Prompt 1 –
Write out the stretch of the mirror feedback text from "5 Conclusion" through "on cold-pressor pain.", word for word.
Prompt 2 –
Answer these questions using the mirror feedback text:
(a) What embodiment scale does it give as adapted from Mussap and Salton?
(b) What did Moseley et al. use to magnify the view of a chronically painful arm?
(c) What kind of pain were the healthy participants exposed to?

Supplied text –
BEGIN
The function of mirror visual feedback is to create a sense that the reflected limb belongs to oneself, that is, the reflection is perceptually embodied within the body schema. We did not measure perceptual embodiment in the current study, and it would be interesting to determine whether there were differences in the degree of perceptual embodiment achieved using the different sized mirror reflections. In future, investigators using mirror visual feedback may consider measuring perceptual embodiment in their studies using tools that capture subjective experience (e.g. the three item embodiment scale adapted from Mussap and Salton [29]) or physiological correlates (e.g. proprioceptive drift [30] or skin conductance response [31, 32, 33]). Moreover, it may also be important to include an adaptive phase to ensure the mirror reflection has been perceptually embodied in the clinical setting.

In contrast to studies using experimental pain the findings of studies using individuals with pre-existing painful conditions suggest that enlarging painful limbs increases pain. Moseley et al. [11] found that magnifying the view of a chronically painful and dysfunctional arm using binoculars increased pain and swelling evoked by movement. Ramachandran et al. [12] found that reducing the size of a reflected limb using mirror visual feedback reduced phantom limb pain. Preston and Newport [34] used real-time video capture techniques to manipulate a first person view of their hand so that it appeared stretched and shrunk in 20 individuals with painful osteoarthritic hands. They found that 85% of participants reported benefit, but only when the painful part of the hand was manipulated. There was no reported benefit when the appearance of the whole hand, which had painful and non-painful areas, was enlarged or reduced. Interestingly, some participants found that pain was reduced when the painful area was stretched and shrunk, whereas others found that pain reduction was greater when the painful area was stretched, or when the painful area was shrunk. The authors suggested that participants may vary in their cortical representations causing variations in matching of cortical representations and reduction of apparent swelling. Inter and intra individual variation in response to visual distortion of the size of painful limbs was large and they speculated that their findings may also represent experimental ‘noise’ and or placebo effects.

5 Conclusion

In conclusion, enlarging and reducing the visual appearance of the size of a hand using mirror visual feedback did not alter pain threshold, intensity and tolerance in healthy human participants exposed to cold-pressor pain. The different sizes of hands generated by mirror visual feedback created an illusion of looking at their own hand but this was not as strong as looking directly at the hand. We hope that these findings catalyse further research, including investigations to determine relationships between perceptual embodiment and mirror reflections of different sized body parts. In this regard, investigators and clinicians using mirror visual feedback may consider including an adaptive phase to ensure the reflection has been perceptually embodied.

Highlights

• Mirror visual feedback produces relief of pain.

• We assessed different sized hand reflections on cold-pressor pain.

• Changing the size of mirror reflections of the hand did not affect pain variables.

• Studies on relationships between embodiment, reflections and pain are needed.
END
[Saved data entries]
BEGIN
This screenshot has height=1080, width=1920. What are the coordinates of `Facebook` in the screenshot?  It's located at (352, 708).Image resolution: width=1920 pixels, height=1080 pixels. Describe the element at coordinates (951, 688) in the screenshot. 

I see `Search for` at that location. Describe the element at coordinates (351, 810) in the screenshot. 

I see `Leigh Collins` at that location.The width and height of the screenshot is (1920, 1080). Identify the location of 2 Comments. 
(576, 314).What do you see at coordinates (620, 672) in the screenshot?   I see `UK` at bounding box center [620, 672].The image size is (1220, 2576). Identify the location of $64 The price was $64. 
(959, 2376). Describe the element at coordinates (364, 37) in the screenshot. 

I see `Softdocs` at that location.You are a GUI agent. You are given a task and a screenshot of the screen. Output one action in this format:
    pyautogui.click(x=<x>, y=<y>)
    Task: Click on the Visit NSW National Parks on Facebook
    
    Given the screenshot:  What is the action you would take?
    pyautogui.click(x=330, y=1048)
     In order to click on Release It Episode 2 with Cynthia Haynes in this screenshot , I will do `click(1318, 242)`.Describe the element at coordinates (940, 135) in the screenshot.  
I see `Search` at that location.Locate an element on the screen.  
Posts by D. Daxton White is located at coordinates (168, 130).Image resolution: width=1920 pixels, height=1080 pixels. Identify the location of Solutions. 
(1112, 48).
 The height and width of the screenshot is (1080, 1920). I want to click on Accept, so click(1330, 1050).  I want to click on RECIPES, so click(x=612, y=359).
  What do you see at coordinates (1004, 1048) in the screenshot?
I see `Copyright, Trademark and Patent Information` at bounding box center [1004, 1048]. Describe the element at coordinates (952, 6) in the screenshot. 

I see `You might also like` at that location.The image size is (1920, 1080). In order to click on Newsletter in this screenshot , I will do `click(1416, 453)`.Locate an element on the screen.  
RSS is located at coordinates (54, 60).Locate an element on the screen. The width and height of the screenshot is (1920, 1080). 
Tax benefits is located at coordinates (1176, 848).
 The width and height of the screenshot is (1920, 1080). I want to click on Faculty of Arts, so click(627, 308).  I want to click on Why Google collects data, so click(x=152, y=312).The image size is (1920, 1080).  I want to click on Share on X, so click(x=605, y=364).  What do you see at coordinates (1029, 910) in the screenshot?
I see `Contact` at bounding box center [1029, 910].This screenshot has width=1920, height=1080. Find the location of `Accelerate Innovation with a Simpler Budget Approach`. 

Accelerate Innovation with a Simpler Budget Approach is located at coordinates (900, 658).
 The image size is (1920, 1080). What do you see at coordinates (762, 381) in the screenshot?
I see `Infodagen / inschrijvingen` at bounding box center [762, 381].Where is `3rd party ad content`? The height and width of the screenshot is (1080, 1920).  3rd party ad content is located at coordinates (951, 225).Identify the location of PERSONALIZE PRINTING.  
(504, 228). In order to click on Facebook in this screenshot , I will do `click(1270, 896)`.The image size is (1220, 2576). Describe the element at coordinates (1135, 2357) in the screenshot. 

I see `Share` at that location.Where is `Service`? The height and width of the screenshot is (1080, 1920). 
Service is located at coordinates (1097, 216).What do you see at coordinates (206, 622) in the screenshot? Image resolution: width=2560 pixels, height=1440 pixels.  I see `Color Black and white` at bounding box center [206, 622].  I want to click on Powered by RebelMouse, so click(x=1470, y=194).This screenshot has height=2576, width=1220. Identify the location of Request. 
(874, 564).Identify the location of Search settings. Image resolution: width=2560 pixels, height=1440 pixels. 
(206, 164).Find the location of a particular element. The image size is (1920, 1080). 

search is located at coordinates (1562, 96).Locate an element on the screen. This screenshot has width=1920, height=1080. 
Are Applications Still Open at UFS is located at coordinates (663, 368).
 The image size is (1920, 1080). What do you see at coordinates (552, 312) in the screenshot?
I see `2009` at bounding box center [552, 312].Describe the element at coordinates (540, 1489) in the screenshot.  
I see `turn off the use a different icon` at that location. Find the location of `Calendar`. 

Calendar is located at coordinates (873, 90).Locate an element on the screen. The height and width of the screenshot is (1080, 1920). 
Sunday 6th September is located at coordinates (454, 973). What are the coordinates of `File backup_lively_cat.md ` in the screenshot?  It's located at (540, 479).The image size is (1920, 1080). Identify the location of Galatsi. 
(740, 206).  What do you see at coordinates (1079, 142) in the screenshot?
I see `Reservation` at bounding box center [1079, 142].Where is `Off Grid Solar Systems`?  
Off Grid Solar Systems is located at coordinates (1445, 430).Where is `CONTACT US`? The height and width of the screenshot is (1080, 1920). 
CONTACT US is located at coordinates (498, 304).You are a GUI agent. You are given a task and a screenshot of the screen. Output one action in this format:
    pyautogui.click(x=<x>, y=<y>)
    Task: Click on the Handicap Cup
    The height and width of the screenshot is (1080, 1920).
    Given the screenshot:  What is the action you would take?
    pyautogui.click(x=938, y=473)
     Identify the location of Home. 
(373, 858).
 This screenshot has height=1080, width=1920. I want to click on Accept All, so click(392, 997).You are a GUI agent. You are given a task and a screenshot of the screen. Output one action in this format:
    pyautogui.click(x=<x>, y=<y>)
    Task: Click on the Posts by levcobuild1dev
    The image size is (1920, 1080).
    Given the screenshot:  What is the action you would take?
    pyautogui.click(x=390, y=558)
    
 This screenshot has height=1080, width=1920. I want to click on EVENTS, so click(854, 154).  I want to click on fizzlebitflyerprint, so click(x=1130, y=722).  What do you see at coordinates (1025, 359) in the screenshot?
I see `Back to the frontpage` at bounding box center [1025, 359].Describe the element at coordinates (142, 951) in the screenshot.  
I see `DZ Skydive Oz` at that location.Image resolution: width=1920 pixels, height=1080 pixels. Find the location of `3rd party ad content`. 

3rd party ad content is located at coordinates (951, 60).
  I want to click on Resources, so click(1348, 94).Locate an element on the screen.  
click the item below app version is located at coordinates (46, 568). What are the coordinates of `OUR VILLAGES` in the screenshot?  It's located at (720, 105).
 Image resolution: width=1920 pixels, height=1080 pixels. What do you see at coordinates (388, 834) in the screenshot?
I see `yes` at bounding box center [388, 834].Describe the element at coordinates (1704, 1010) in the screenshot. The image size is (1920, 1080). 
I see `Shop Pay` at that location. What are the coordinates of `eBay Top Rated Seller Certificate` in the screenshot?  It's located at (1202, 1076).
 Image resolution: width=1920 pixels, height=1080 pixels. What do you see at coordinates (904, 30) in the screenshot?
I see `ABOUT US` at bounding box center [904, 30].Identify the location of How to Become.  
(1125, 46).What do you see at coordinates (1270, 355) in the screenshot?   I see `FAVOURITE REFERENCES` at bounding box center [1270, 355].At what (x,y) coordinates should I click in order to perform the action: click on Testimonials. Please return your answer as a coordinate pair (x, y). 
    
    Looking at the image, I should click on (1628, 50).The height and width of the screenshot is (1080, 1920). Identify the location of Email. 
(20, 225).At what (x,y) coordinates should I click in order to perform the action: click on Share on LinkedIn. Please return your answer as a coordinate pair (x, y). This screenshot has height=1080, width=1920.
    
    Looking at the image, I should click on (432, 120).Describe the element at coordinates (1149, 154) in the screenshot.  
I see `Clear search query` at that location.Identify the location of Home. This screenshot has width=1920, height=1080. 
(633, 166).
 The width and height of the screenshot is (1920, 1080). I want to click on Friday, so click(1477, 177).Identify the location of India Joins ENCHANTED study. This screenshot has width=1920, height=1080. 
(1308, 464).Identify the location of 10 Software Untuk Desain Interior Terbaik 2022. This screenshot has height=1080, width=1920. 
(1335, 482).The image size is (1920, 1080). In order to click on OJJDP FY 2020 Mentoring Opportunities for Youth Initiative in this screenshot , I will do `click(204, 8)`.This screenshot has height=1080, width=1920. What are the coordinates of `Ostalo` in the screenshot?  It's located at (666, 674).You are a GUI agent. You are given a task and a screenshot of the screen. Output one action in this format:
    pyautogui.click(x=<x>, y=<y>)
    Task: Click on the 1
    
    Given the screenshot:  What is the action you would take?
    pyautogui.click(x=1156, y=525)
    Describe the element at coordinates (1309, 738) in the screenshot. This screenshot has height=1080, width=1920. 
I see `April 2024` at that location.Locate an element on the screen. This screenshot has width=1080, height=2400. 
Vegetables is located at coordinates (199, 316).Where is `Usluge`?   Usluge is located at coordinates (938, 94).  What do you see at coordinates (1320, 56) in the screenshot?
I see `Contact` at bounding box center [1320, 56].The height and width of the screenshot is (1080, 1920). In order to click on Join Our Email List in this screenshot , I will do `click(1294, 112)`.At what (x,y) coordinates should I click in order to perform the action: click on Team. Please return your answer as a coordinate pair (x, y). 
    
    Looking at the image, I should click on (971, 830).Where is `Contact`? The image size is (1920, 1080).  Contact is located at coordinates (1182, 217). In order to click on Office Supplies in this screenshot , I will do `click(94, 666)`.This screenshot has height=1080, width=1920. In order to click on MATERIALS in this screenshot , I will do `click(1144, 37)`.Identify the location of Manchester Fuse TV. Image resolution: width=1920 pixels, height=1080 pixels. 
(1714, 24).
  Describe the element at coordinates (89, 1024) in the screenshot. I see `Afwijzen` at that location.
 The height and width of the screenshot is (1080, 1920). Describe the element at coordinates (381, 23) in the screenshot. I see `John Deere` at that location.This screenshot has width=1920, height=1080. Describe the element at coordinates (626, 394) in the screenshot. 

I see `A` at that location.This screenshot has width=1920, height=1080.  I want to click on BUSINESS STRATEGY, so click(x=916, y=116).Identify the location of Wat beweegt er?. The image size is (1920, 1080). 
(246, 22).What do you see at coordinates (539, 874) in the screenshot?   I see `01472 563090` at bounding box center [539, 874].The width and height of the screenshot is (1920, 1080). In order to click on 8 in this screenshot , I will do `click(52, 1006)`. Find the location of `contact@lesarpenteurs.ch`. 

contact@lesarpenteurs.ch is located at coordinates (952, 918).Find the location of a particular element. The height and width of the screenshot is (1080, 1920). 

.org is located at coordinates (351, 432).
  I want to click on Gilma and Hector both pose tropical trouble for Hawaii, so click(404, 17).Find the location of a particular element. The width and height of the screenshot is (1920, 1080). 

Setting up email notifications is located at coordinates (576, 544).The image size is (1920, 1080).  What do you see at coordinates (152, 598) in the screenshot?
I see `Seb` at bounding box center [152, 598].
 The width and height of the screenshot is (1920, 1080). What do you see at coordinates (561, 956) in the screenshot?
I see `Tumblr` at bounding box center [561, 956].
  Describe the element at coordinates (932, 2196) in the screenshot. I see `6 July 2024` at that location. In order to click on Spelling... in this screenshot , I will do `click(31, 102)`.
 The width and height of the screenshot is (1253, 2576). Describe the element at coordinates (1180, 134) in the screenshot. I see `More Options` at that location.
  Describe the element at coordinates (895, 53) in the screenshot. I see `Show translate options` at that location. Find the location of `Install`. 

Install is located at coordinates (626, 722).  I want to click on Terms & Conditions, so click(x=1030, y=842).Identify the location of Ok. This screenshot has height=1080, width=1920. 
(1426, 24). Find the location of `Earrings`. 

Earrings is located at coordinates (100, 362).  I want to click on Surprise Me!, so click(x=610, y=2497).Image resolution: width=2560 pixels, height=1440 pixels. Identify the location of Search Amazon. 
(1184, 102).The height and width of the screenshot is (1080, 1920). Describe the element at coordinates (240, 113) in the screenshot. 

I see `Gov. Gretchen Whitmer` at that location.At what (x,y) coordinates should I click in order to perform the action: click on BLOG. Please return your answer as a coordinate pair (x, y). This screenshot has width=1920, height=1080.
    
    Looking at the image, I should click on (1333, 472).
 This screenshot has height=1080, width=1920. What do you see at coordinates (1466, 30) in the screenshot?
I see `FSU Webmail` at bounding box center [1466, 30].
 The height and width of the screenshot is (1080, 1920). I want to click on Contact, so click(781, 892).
END
Exercise response 1 –
5 Conclusion

In conclusion, enlarging and reducing the visual appearance of the size of a hand using mirror visual feedback did not alter pain threshold, intensity and tolerance in healthy human participants exposed to cold-pressor pain. The different sizes of hands generated by mirror visual feedback created an illusion of looking at their own hand but this was not as strong as looking directly at the hand. We hope that these findings catalyse further research, including investigations to determine relationships between perceptual embodiment and mirror reflections of different sized body parts. In this regard, investigators and clinicians using mirror visual feedback may consider including an adaptive phase to ensure the reflection has been perceptually embodied.

Highlights

• Mirror visual feedback produces relief of pain.

• We assessed different sized hand reflections on cold-pressor pain.

Exercise response 2 –
(a) The three item embodiment scale.
(b) Binoculars.
(c) Cold-pressor pain.